Since then, the jury has found him guilty. I assume he will be sentenced in the coming months and hopefully more information about his case will become public.

In other news, a couple of months ago I resigned from my job at APO (Swinburne University), to focus more on my PhD. I was sad to do so. I had worked there for over seven years and it was a fantastic job, but the PhD is my most important piece of work to focus on at the moment, along with the book I’m co-authoring with Debra Smith on the history of terrorism and counter-terrorism in Australia.

Finally, I want to get back to using this blog more to share valuable resources about terrorism and national security produced by a wide range of people.

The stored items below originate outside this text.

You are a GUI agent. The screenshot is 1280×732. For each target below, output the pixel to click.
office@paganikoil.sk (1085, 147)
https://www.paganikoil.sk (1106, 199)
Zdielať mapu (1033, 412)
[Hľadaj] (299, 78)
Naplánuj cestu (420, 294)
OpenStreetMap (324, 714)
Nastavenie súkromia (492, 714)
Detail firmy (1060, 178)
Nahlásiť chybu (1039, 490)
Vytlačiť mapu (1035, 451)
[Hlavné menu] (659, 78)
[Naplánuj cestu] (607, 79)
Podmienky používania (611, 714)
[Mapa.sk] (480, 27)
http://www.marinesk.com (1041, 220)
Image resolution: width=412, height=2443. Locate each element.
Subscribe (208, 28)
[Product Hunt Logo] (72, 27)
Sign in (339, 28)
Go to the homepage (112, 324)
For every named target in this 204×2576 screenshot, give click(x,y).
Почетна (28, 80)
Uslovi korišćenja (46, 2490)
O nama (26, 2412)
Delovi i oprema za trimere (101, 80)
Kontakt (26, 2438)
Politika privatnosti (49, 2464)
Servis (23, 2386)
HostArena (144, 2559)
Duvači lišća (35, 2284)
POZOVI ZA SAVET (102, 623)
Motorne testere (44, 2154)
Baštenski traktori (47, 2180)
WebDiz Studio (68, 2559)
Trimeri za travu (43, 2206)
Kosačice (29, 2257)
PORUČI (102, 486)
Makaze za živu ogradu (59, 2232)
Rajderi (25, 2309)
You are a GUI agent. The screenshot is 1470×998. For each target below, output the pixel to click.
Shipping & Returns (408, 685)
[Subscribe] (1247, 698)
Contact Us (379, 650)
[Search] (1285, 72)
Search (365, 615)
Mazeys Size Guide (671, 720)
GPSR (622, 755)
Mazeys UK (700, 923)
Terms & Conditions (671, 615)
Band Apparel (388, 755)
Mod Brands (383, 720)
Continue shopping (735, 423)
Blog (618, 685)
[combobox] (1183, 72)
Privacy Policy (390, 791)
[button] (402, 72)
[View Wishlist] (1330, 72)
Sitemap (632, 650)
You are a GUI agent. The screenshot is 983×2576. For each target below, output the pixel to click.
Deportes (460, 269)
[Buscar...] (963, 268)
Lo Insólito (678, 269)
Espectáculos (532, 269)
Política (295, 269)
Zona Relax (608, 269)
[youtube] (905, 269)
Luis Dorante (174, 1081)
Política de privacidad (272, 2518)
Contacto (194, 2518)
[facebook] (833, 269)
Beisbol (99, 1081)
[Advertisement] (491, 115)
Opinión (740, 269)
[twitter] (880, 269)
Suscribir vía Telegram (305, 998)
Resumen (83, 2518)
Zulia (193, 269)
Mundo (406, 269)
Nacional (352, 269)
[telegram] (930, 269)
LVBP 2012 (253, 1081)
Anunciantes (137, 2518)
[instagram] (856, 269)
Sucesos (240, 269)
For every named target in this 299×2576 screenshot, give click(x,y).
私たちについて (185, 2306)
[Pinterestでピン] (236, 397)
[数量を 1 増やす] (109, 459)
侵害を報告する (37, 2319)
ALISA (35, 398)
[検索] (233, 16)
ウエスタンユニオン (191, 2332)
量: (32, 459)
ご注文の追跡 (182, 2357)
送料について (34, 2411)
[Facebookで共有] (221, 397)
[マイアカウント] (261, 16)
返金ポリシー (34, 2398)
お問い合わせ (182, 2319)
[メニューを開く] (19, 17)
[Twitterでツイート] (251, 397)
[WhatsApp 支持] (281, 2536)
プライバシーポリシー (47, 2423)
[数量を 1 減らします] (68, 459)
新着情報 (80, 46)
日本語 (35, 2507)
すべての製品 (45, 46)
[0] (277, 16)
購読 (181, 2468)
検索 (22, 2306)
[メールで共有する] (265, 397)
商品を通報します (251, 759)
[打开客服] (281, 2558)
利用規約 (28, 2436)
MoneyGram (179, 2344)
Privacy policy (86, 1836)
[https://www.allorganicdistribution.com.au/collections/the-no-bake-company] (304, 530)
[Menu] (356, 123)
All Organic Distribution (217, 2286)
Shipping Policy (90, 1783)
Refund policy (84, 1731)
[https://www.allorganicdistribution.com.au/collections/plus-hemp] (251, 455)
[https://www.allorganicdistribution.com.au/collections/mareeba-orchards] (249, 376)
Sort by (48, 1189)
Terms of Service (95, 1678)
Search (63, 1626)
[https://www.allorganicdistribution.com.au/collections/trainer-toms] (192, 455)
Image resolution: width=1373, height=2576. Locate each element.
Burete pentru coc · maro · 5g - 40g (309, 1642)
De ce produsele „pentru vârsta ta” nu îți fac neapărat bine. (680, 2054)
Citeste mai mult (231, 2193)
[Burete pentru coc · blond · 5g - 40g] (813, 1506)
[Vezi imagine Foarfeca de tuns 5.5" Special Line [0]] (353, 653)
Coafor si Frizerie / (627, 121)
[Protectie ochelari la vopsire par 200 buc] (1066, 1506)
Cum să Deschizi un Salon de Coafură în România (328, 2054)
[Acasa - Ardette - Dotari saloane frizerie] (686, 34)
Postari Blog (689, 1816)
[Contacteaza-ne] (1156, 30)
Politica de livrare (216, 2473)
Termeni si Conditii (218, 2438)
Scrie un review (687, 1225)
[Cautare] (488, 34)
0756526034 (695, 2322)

I recently read this interview with Patrick Skinner, in the CTC Sentinel, at least three or so times. Skinner is a former CIA case officer (and analyst with The Soufan Group) who decided to become a rookie police officer in his local neighbourhood of Savannah, Georgia. The humility and thoughtfulness shown in this interview contrasts so much with the political grandstanding we often see about terrorism. And he provides a pertinent warning:

I’m very aware at work every day of the potential consequences of doing something wrong to someone, for example humiliating or disrespecting them. The damage is so immediate. One bad impression will overcome 10 good experiences. I’m hyper aware of the fact that I am acting in the name of the state. And I am very, very, very hesitant to use that power until I know that I’m right. And does that mean that I’m a hesitating cop? Well, no, but it probably means I’m not gonna make a lot of mistakes. I do not want to make a mistake in the name of the state, using the power of the state. But overseas, we do that a lot. It’s not our intention. We call it collateral damage, but it’s killing innocent people or it’s raids based on bad intel. You want to avoid kicking in doors in the wrong house, which we did overseas all the time. And we kind of just missed the very large impact that has on people. I would say, exercise more caution than you think you should. You really don’t want to make mistakes. I can’t stress this enough. Mistakes made in law enforcement or CT are devastating to individuals. Mistakes in law enforcement and CT made repeatedly are devastating to communities and entire systems of justice.

I’ve been thinking a lot about that recently, particularly in relation to the mistaken charges against Mohamed Nizamdeen. I strongly recommend reading the full interview.